Officer finds cause to charge Mid leader in sex assault case No evidence uncovered to support other charges


A Navy investigative officer this week found probable cause to support a charge that a former top-ranking midshipman leader committed indecent assault against a woman midshipman.

However, he found insufficient evidence to support more serious charges involving other women midshipmen.

The investigative officer, Lt. Cmdr. L. Lynn Jowers, on Wednesday found probable cause to charge Midshipman 1st Class Scott T. Ward with one count of indecent assault and two counts of unlawful entry into midshipmen's rooms. A final count involves approaching a witness, allegedly telling her to say she consented to his behavior, according to Ward's attorney, William B. Cummings of Alexandria, Va.

Cummings said Jowers did not find probable cause to support the more serious charges: two counts of nonconsensual sex, as well as disobeying an order, after he approached some of his accusers when he was told not to talk to them.

Ward was accused of sexual assault last month by four women midshipmen -- three seniors and a sophomore -- with the most recent charges involving an alleged incident last month, academy officials said.
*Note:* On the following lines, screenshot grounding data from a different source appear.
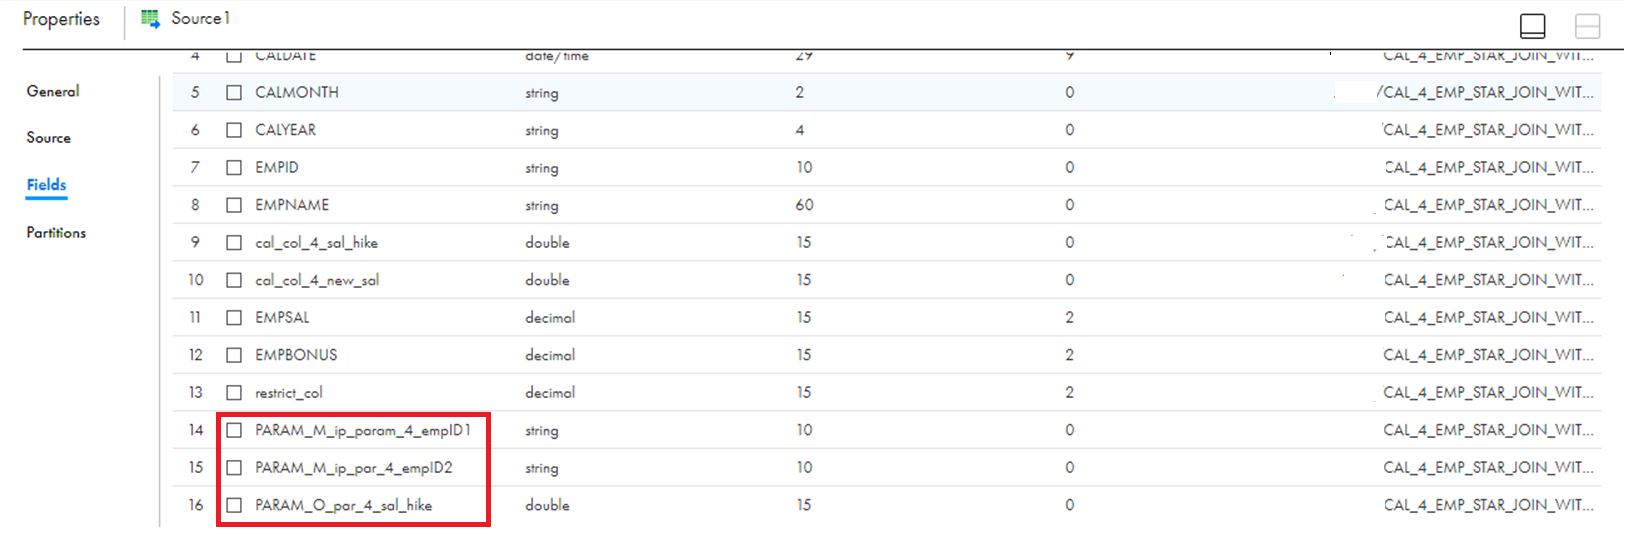Check the PARAM_O_par_4_sal_hike checkbox

[234, 505]
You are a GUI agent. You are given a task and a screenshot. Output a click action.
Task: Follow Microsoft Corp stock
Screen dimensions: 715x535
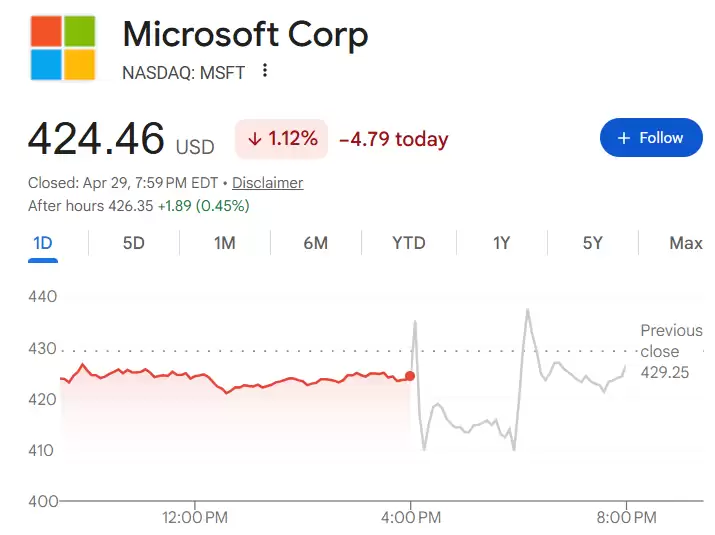(x=651, y=138)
After the charges were filed, Ward was accused of approaching some of his accusers and immediately was taken from the academy to the Marine brig at Quantico, Va.

"We're very glad we don't have the more serious charges," said Cummings after the Article 32 hearing, the military's equivalent of a grand jury, which was held at the Washington Navy Yard.

Noel Milan, an academy spokesman, said no comment would be made until the academy superintendent, Adm. Charles R. Larson, reviews the investigator's report and recommendations from his staff lawyer.

The admiral can recommend a court martial or a conduct hearing that neither take place.

"I know it's an important case, and he'll turn to it as quickly as he can," Milan said.

Ward, of Grand Rapids, Mich., was a regimental leader, the third-ranking position among midshipmen, when he was arrested April 4. He is being held at a Navy facility in Washington.

It is highly unusual for a midshipman leader to be removed from a position or accused of wrongdoing. The top midshipmen serve as liaisons between the 4,000-member brigade and superior officers. They are selected for their grades, community service and leadership qualities.

Navy and academy sources labelled Ward as a "Jekyll and Hyde." Cummings said his client is a "natural leader" who had prior relationships with his accusers.